As Easter is not an astronomical phenomenon, but an eccesiastical one, Easter is everywhere at the same time. There are two dates on the Earth at any given time due to the International Date Line, but Easter doesn’t take that into account, apparantly. So in 1954, for parts of the world, Easter did not occur on the date that it would have by the common definition that is stated in the original post in The Straight Dope. For parts of the world, it did. So I guess, technically, Easter was on two different days in 1954.

Your quote from the Nautical Almanac is quite correct. The date on which Latin (western) Easter Sunday falls is determined by a set of mathematical rules based on a purely hypothetical ‘ecclesiastical’ moon. One of the reasons for this methodology is that it gives a date for Easter Sunday which is the same for all locations around the world, regardless of their longitude. The colloquial version of these rules…“the first Sunday after the first full moon falling on, or after, 21 March”…is merely a simplified version which is easy to remember and gives the same answer as the more complex rules in most calendar years. In those years where the colloquial version, based on the actual moon, would lead to different Easter dates (e.g. 1954) the more complex rules based on the hypothetical moon ensure uniformity throughout the world. Easter Sunday was not technically on two different dates in 1954.

More interesting (than how the priests determine when the performance is scheduled), would be an explanation of why the date has to move around at all.

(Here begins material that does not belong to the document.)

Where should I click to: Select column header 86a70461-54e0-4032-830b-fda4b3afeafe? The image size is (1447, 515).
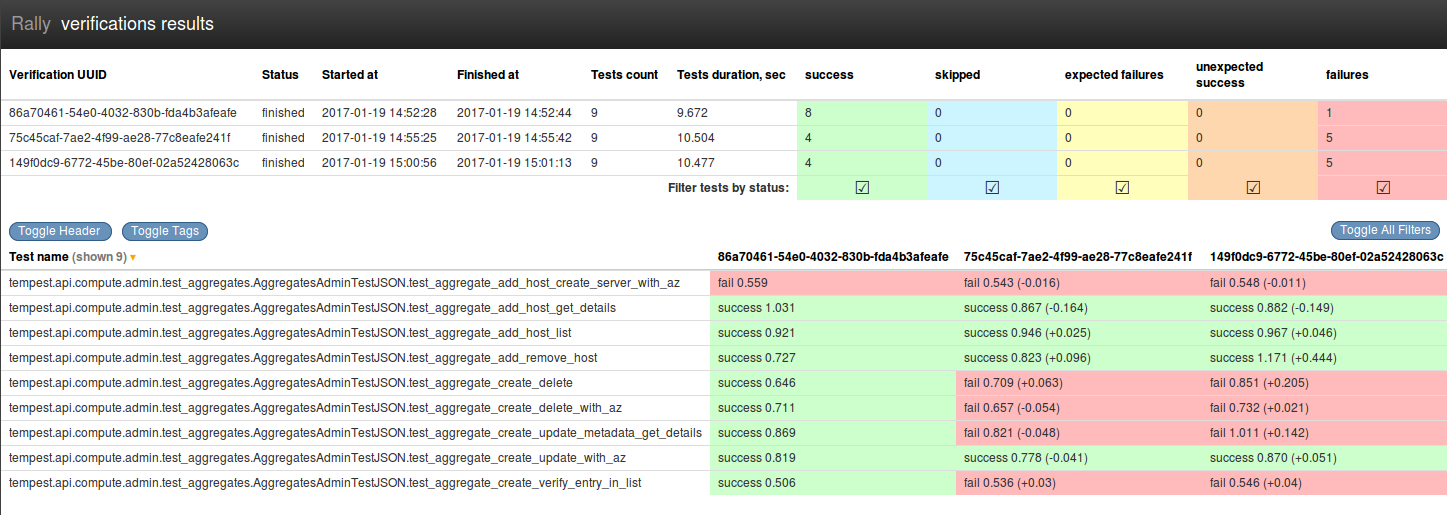pos(832,257)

an event that formed the basis for the Christian faith, the Resurrection, took place on a date in, say, AD30. If one were to let the priests decide what date that was, adjusted for changes in the way the calendar is calculated, then we could celebrate the Resurrection on the same date each year. Yes, some will say that the relationship to ‘Passover’ is overriding, mystical, essential…but is it, really?

Perhaps, since the event is so seminal, the priests exerted their power and magical ability to reveal the will of God by presenting the date that Easter would be celebrated to the people. The differential between Eastern Orthodox and Latin dates for Easter is further evidence that setting the date for Easter is a way to reinforce the authority of the priesthood of each sect, to set forth the idea that ‘our Christian belief is the only true faith, all the others are apostates’…

Consider the fun we all would have if we celebrated other events according to the phases of the moon…the effect on birthdays, anniversaries, patriotic holidays, etc. would be far more profound that the current convenience of moving the date of celebration to put it on a Monday, creating a 3, sometimes 4, day weekend.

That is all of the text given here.